@boomerang,
boomerang wrote:Who is right?
Depending on how deeply you want to investigate the question, you are either both wrong or Mr. B is right.
Given that there is a hard lower limit on individual class sizes (zero) but no hard upper limit, the average class size is likely to be greater than the median class size. So if your question is, "is the typical class in Oregon overcrowded?", then the average is a more pessimistic measure than the median of what counts as "typical". Looking at the median instead of the average would not change a verdict of "not overcrowded". In this sense, Mr. B is right.
But if instead you are asking, "how much of a problem are overcrowded classrooms in Oregon?", you are right that the average by itself is meaningless. That's because not all classes are average. For all you know, classes in lucky school districts could have 10 students in them, whereas classes in unlucky ones could have 50. The unlucky school districts would still have a serious problem, and you would want to know the extent of it.

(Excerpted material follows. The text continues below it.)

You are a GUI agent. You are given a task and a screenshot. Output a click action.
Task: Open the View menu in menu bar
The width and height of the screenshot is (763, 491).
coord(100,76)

In that case, though, you're wrong about the alternative figure to look at. To estimate the extent of the crowded-classroom problem, you need a sense about not just typical class sizes, but also about untypical ones. There are several ways of getting that. For example, you could look at the worst-case class size, or the 90th-percentile class size, or the standard deviation, or the percentage of classes larger than X, where X is your threshold for "overcrowded". Either of these can be useful. An alternate figure for the typical class size won't do, however.